(Stored data entries)
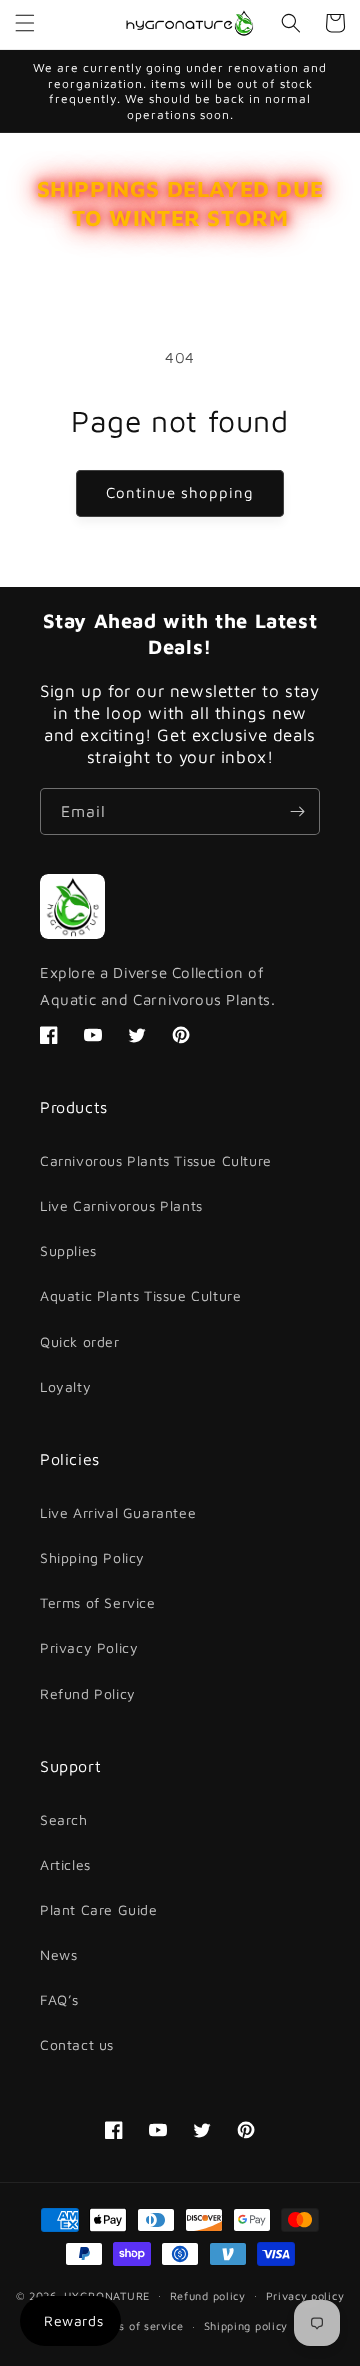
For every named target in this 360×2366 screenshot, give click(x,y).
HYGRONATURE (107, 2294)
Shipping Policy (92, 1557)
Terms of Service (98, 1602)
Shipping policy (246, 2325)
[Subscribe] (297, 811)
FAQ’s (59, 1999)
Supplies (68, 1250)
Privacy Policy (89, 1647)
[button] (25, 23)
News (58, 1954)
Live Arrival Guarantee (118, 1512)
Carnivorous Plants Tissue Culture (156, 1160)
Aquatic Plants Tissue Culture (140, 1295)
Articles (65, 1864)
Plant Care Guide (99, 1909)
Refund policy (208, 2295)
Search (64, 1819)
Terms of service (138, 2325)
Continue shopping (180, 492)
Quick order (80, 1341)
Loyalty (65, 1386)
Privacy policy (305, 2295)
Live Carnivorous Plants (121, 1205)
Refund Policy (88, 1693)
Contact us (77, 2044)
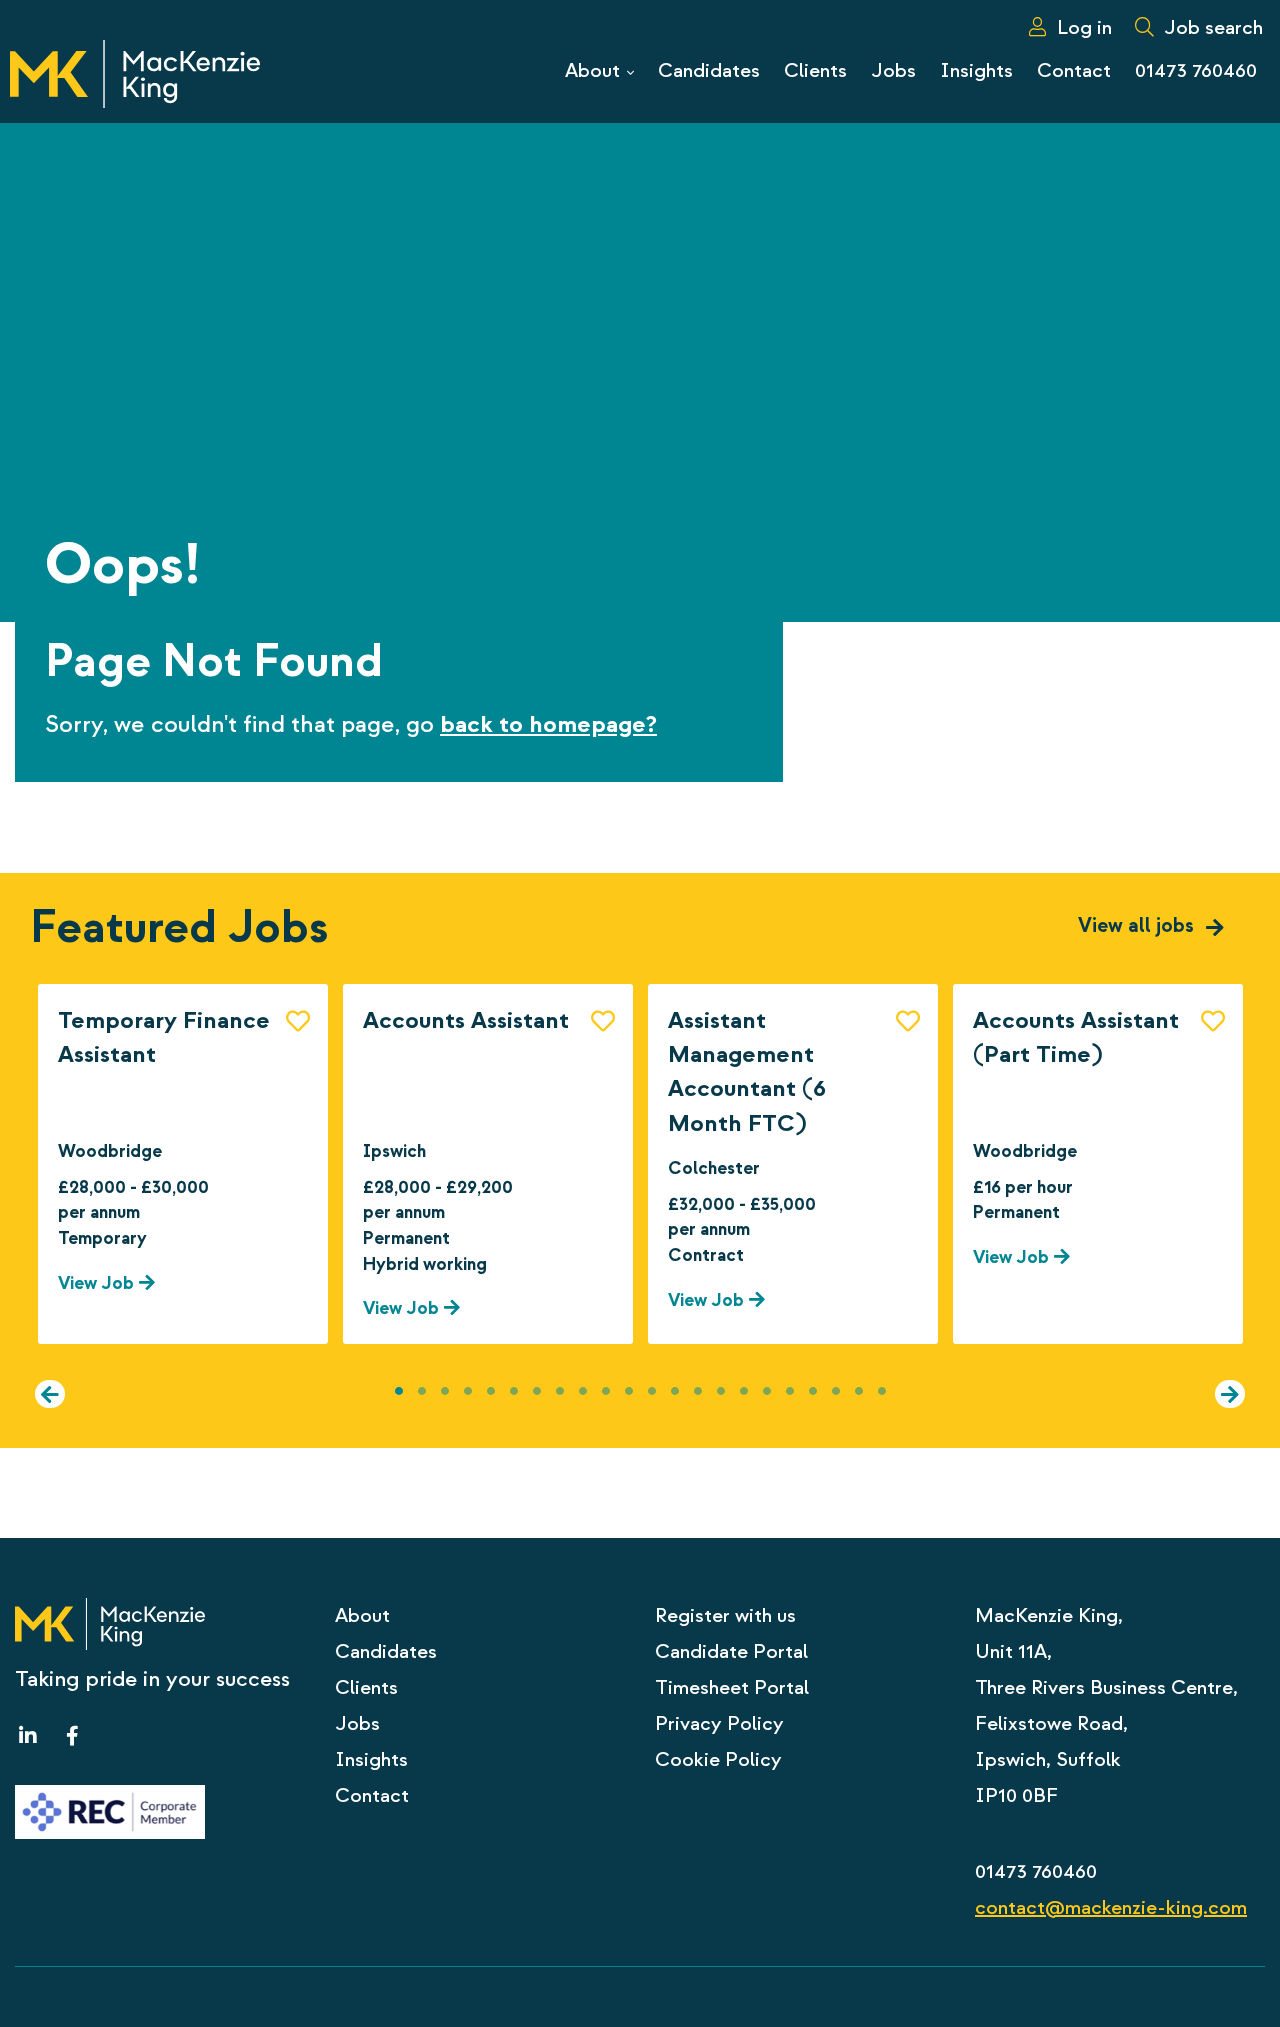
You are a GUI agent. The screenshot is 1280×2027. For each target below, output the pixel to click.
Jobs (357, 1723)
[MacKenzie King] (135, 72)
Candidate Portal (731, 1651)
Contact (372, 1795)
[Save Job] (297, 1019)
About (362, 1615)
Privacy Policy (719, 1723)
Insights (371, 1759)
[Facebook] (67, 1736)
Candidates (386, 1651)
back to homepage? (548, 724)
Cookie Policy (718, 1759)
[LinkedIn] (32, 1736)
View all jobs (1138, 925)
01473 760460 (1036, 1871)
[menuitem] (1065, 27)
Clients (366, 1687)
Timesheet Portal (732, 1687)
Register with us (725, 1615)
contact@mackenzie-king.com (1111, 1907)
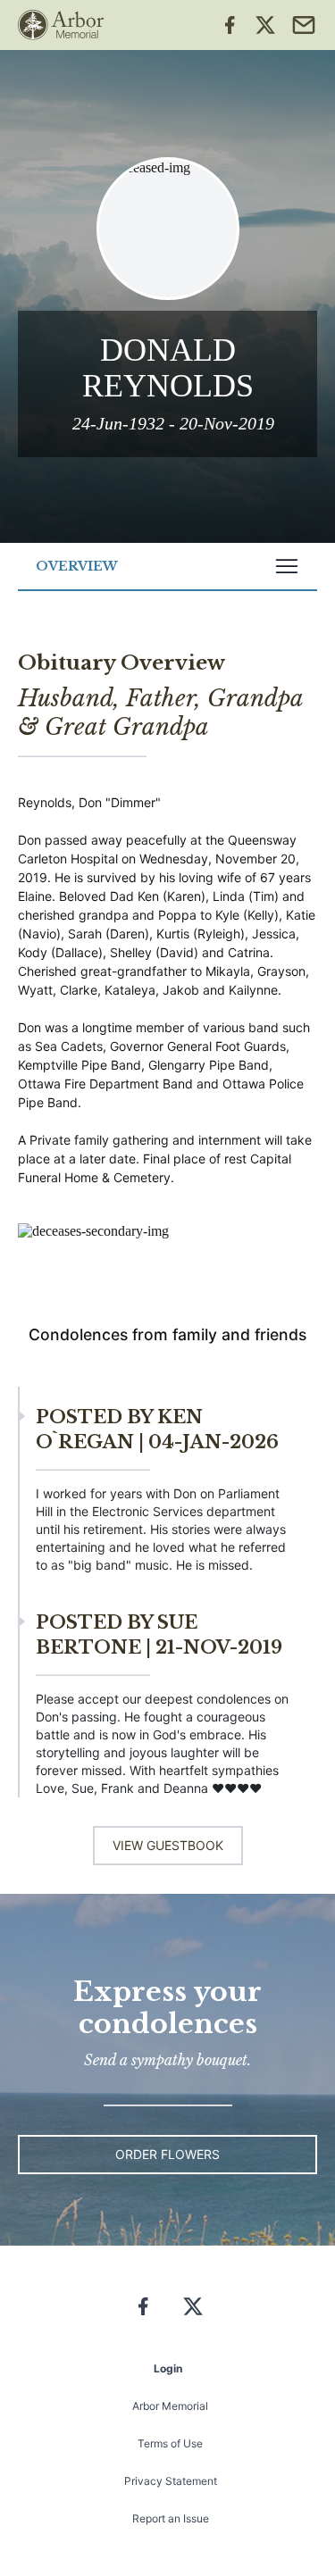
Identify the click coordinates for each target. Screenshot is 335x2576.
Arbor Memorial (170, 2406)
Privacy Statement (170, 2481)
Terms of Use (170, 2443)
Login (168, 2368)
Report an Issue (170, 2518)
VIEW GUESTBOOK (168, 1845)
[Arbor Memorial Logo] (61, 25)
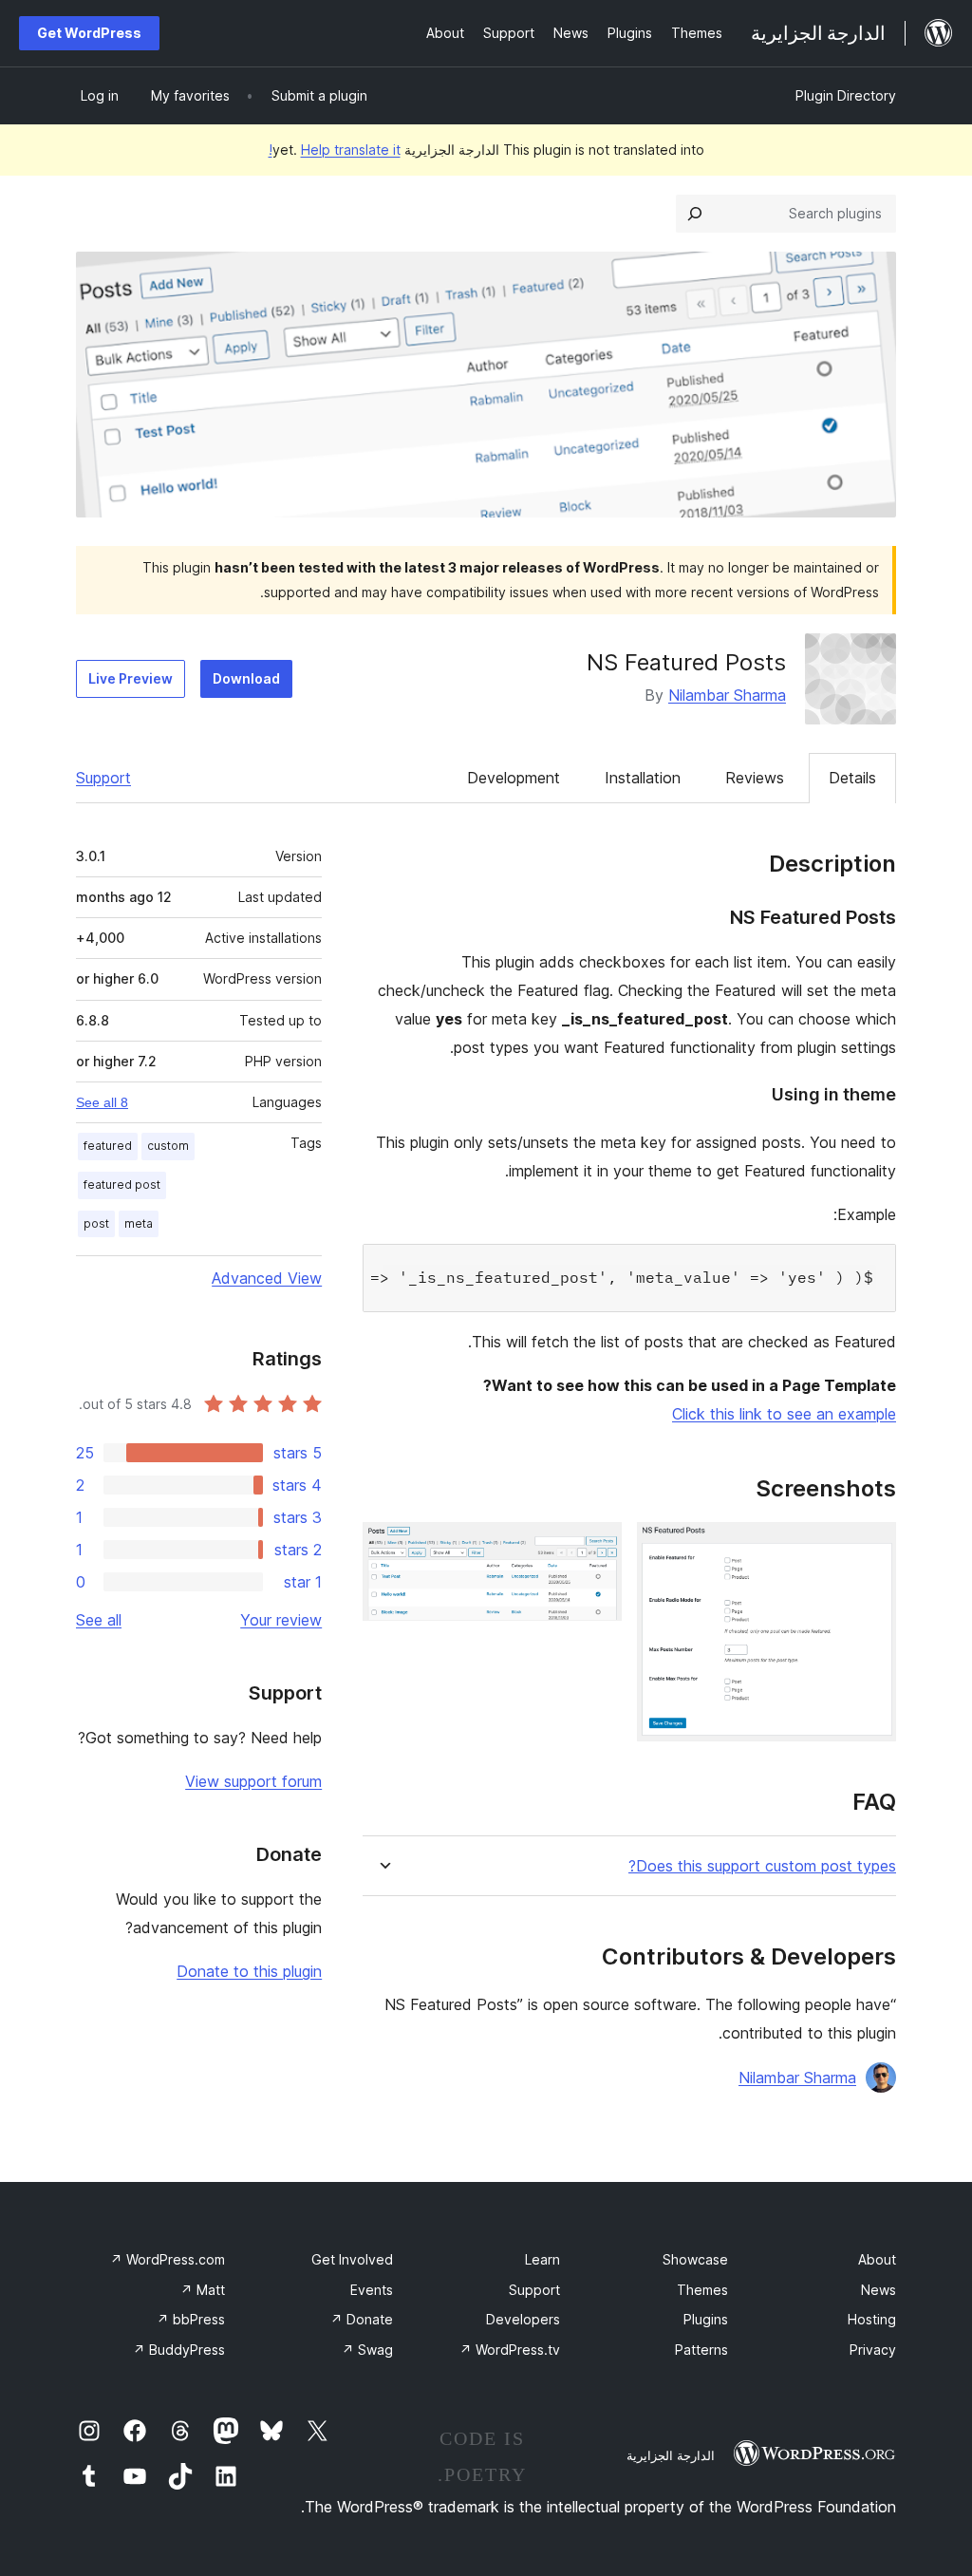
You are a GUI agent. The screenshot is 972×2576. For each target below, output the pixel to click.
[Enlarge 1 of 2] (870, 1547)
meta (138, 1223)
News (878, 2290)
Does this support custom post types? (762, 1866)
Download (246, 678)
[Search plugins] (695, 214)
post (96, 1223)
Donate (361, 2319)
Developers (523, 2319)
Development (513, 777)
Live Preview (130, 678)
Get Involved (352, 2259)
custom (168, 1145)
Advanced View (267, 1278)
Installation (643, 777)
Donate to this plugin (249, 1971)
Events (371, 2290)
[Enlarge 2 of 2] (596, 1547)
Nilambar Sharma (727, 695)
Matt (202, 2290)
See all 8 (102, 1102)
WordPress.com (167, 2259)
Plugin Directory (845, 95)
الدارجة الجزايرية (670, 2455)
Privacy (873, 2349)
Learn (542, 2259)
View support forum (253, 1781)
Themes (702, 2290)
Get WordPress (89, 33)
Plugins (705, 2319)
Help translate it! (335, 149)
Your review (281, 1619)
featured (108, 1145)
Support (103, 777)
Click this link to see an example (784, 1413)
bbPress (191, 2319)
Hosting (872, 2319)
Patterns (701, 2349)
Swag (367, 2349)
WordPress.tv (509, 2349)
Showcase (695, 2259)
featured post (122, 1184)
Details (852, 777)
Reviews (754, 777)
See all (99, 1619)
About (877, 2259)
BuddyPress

• [Required work]
From the data above, retype only the lines starting with the line with "Loyalty (65, 1386)" and going on through the line with "Insights (371, 1759)", exactly, leaving out the pictures.

• [Response box]
Loyalty (65, 1386)
Privacy policy (305, 2295)
Live Carnivorous Plants (121, 1205)
Refund Policy (88, 1693)
Contact us (77, 2044)
You are a GUI agent. The screenshot is 1280×2027. For each target below, output the pixel to click.
Jobs (357, 1723)
[MacKenzie King] (135, 72)
Candidate Portal (731, 1651)
Contact (372, 1795)
[Save Job] (297, 1019)
About (362, 1615)
Privacy Policy (719, 1723)
Insights (371, 1759)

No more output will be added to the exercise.